• Work request: Take the listing below and write it out again exactly, skipping any picture that it holds.

• Information:
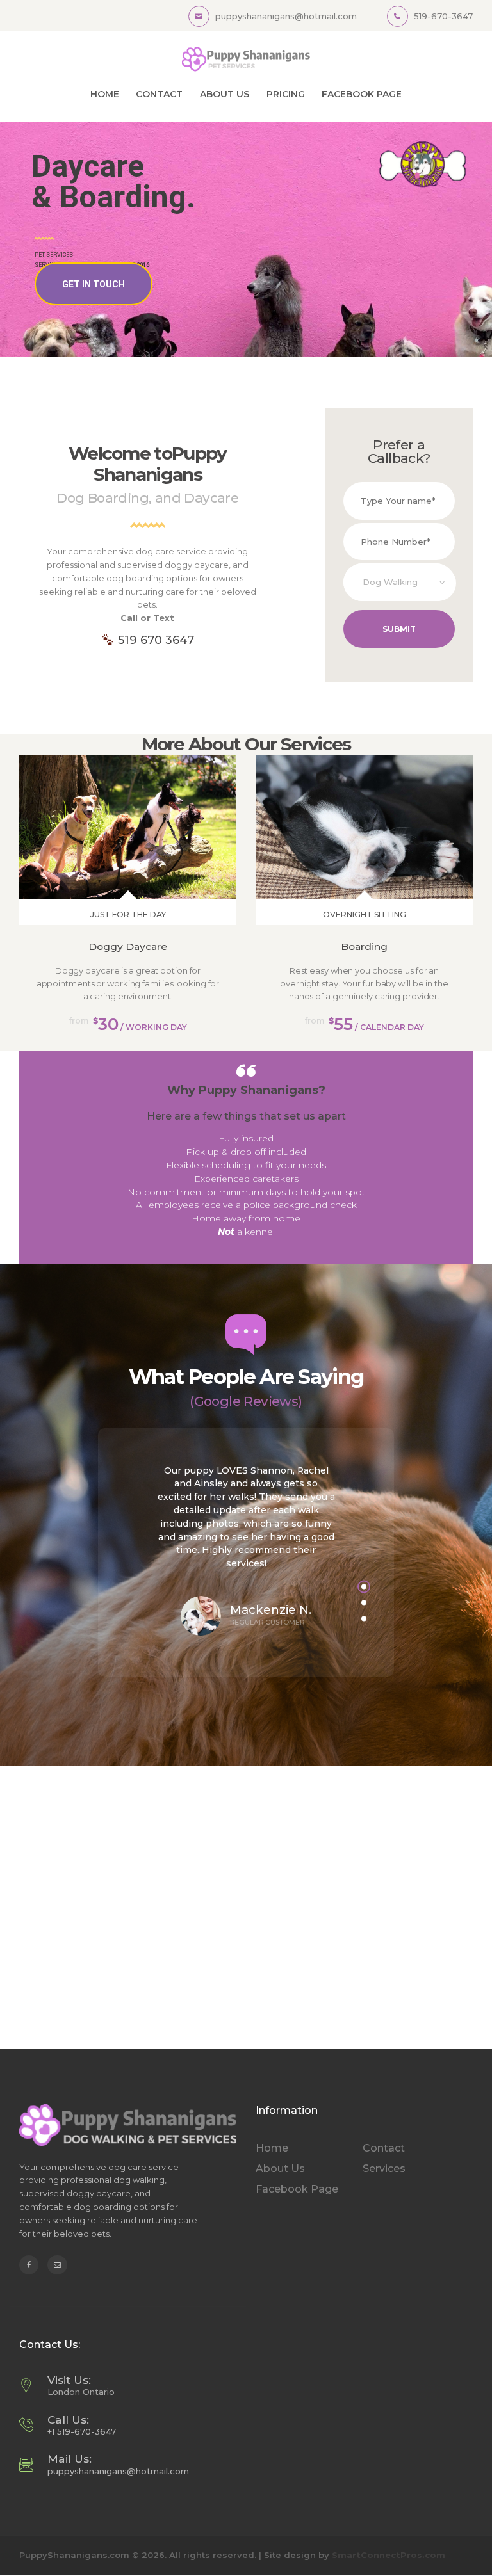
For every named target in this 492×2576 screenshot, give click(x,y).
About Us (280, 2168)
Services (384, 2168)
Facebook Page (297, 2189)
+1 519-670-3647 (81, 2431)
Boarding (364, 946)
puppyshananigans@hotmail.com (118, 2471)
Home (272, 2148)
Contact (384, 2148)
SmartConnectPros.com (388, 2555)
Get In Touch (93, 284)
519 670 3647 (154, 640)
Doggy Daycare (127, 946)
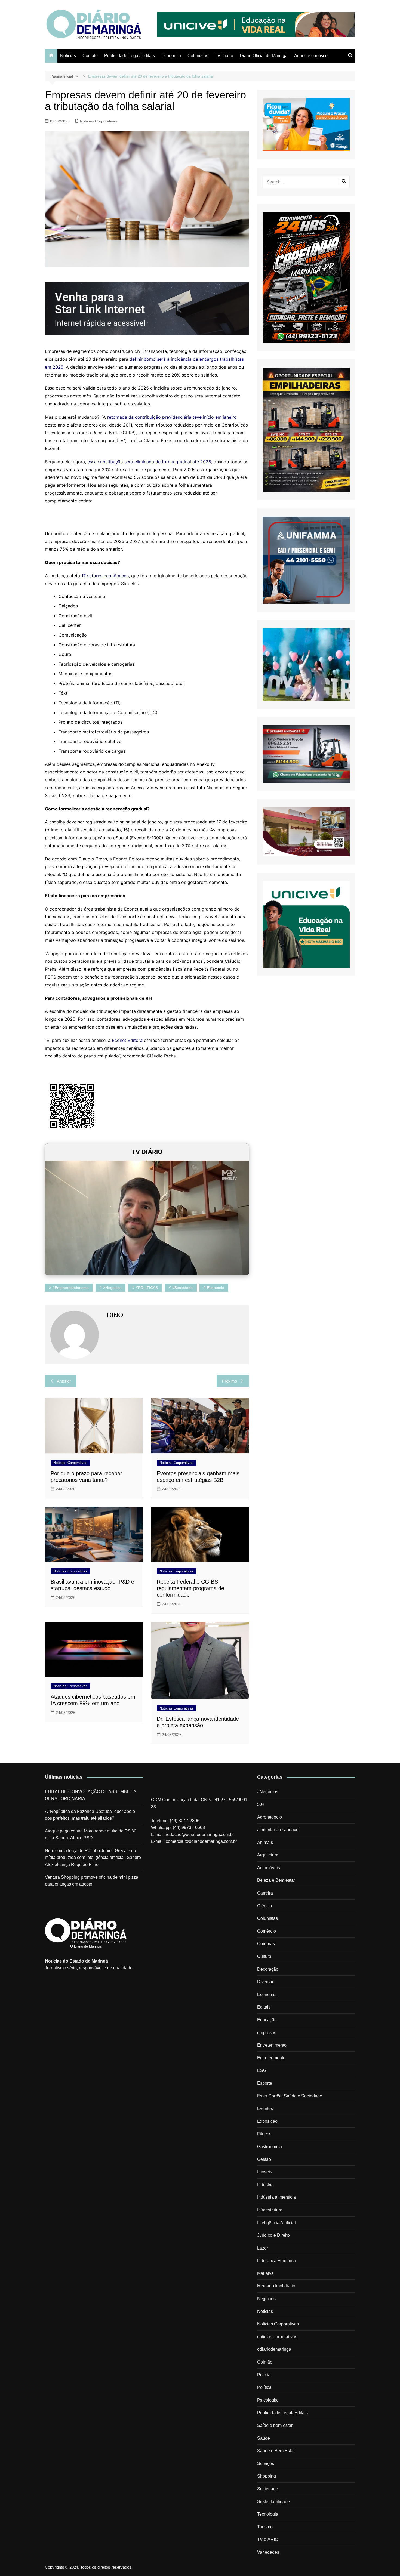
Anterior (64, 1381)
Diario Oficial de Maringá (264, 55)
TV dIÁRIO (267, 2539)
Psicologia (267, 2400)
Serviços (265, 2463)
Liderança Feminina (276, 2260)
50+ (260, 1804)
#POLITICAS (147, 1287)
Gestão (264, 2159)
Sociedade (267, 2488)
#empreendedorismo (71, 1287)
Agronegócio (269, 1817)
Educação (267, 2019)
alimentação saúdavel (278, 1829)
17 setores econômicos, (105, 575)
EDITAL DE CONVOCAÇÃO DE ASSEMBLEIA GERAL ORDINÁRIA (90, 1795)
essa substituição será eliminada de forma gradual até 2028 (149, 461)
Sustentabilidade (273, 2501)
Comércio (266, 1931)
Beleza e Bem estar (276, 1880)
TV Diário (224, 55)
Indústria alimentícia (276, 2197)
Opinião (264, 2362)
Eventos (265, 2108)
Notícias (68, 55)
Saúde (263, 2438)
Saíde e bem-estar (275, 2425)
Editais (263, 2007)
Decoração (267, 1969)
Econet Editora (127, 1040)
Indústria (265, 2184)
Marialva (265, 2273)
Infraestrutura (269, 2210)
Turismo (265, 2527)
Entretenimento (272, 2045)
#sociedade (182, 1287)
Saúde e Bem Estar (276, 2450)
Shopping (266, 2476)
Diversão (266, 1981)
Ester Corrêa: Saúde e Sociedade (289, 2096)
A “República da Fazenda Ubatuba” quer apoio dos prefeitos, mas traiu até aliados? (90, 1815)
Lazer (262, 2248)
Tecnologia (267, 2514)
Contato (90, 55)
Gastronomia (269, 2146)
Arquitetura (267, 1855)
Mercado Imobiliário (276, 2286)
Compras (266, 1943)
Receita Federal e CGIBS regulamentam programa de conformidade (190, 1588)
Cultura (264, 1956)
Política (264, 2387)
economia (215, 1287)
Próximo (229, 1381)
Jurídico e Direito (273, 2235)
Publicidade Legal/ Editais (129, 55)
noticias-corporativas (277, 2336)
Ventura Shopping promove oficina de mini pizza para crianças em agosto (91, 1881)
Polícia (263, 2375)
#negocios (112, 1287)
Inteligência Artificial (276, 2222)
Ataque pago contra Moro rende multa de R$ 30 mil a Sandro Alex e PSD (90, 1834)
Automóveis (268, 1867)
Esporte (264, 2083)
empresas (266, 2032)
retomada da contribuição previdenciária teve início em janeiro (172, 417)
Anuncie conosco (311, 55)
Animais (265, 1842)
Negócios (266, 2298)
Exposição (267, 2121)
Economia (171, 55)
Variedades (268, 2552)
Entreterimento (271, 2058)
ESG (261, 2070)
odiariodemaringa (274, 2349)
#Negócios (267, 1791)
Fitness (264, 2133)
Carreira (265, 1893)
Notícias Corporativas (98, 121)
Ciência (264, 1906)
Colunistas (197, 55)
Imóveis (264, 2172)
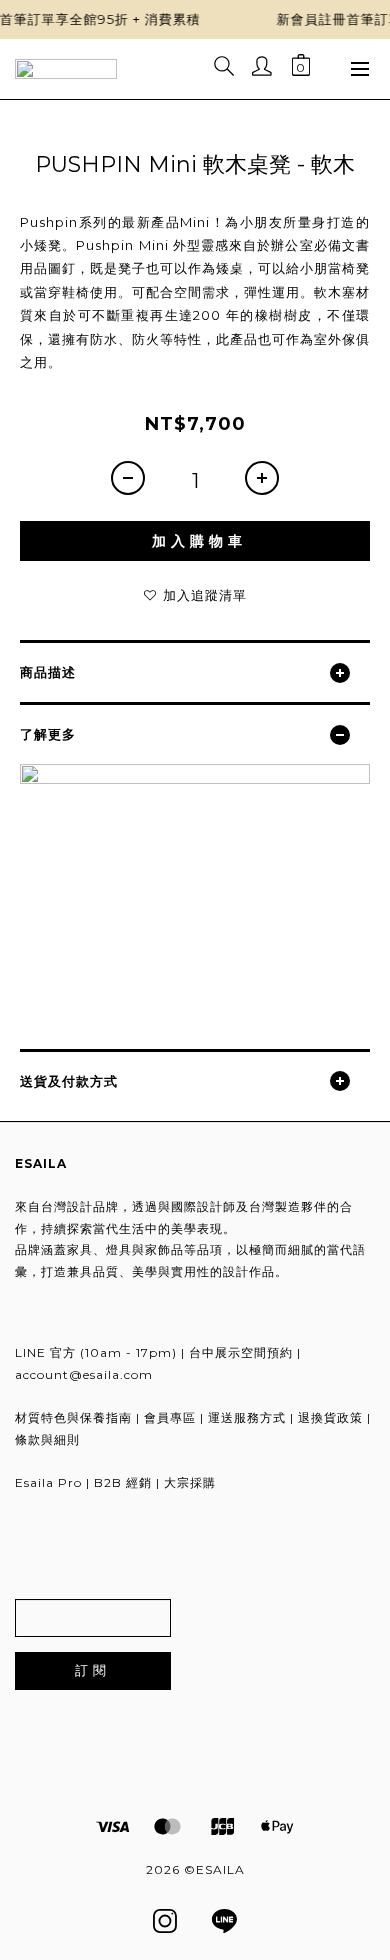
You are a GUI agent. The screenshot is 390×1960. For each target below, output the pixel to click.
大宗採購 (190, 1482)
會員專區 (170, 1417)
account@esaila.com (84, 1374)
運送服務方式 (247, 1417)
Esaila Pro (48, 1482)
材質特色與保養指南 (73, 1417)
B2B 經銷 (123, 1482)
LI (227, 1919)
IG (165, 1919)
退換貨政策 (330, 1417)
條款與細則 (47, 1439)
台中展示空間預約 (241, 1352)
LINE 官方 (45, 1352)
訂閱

• Worked solution:
For every named target in this 492×2576 screenshot, give click(x,y).
About Us (280, 2168)
Services (384, 2168)
Facebook Page (297, 2189)
+1 519-670-3647 (81, 2431)
Boarding (364, 946)
puppyshananigans@hotmail.com (118, 2471)
Home (272, 2148)
Contact (384, 2148)
SmartConnectPros.com (388, 2555)
Get In Touch (93, 284)
519 670 3647 (154, 640)
Doggy Daycare (127, 946)
Anterior (64, 1381)
Diario Oficial de Maringá (264, 55)
TV dIÁRIO (267, 2539)
Psicologia (267, 2400)
Serviços (265, 2463)
Liderança Feminina (276, 2260)
50+ (260, 1804)
#POLITICAS (147, 1287)
Gestão (264, 2159)
Sociedade (267, 2488)
#empreendedorismo (71, 1287)
Agronegócio (269, 1817)
Educação (267, 2019)
alimentação saúdavel (278, 1829)
17 setores econômicos, (105, 575)
EDITAL DE CONVOCAÇÃO DE ASSEMBLEIA GERAL ORDINÁRIA (90, 1795)
essa substituição será eliminada de forma gradual até 2028 (149, 461)
Sustentabilidade (273, 2501)
Comércio (266, 1931)
Beleza e Bem estar (276, 1880)
TV Diário (224, 55)
Indústria alimentícia (276, 2197)
Opinião (264, 2362)
Eventos (265, 2108)
Notícias (68, 55)
Saúde (263, 2438)
Saíde e bem-estar (275, 2425)
Editais (263, 2007)
Decoração (267, 1969)
Econet Editora (127, 1040)
Indústria (265, 2184)
Marialva (265, 2273)
Infraestrutura (269, 2210)
Turismo (265, 2527)
Entretenimento (272, 2045)
#sociedade (182, 1287)
Saúde e Bem Estar (276, 2450)
Shopping (266, 2476)
Diversão (266, 1981)
Ester Corrêa: Saúde e Sociedade (289, 2096)
A “República da Fazenda Ubatuba” quer apoio dos prefeitos, mas traiu até aliados? (90, 1815)
Lazer (262, 2248)
Tecnologia (267, 2514)
Contato (90, 55)
Gastronomia (269, 2146)
Arquitetura (267, 1855)
Mercado Imobiliário (276, 2286)
Compras (266, 1943)
Receita Federal e CGIBS regulamentam programa de conformidade (190, 1588)
Cultura (264, 1956)
Política (264, 2387)
economia (215, 1287)
Próximo (229, 1381)
Jurídico e Direito (273, 2235)
Publicidade Legal/ Editais (129, 55)
noticias-corporativas (277, 2336)
Ventura Shopping promove oficina de mini pizza para crianças em agosto (91, 1881)
Polícia (263, 2375)
#negocios (112, 1287)
Inteligência Artificial (276, 2222)
Ataque pago contra Moro rende multa de R$ 30 mil a Sandro Alex e PSD (90, 1834)
Automóveis (268, 1867)
Esporte (264, 2083)
empresas (266, 2032)
retomada da contribuição previdenciária teve início em janeiro (172, 417)
Anuncie conosco (311, 55)
Animais (265, 1842)
Negócios (266, 2298)
Exposição (267, 2121)
Economia (171, 55)
Variedades (268, 2552)
Entreterimento (271, 2058)
ESG (261, 2070)
odiariodemaringa (274, 2349)
#Negócios (267, 1791)
Fitness (264, 2133)
Carreira (265, 1893)
Notícias Corporativas (98, 121)
Ciência (264, 1906)
Colunistas (197, 55)
Imóveis (264, 2172)
You are a GUI agent. The screenshot is 390×1960. For each target below, output the pixel to click.
大宗採購 (190, 1482)
會員專區 (170, 1417)
account@esaila.com (84, 1374)
運送服務方式 (247, 1417)
Esaila Pro (48, 1482)
材質特色與保養指南 (73, 1417)
B2B 經銷 (123, 1482)
LI (227, 1919)
IG (165, 1919)
退換貨政策 (330, 1417)
條款與細則 (47, 1439)
台中展示空間預約 (241, 1352)
LINE 官方 (45, 1352)
訂閱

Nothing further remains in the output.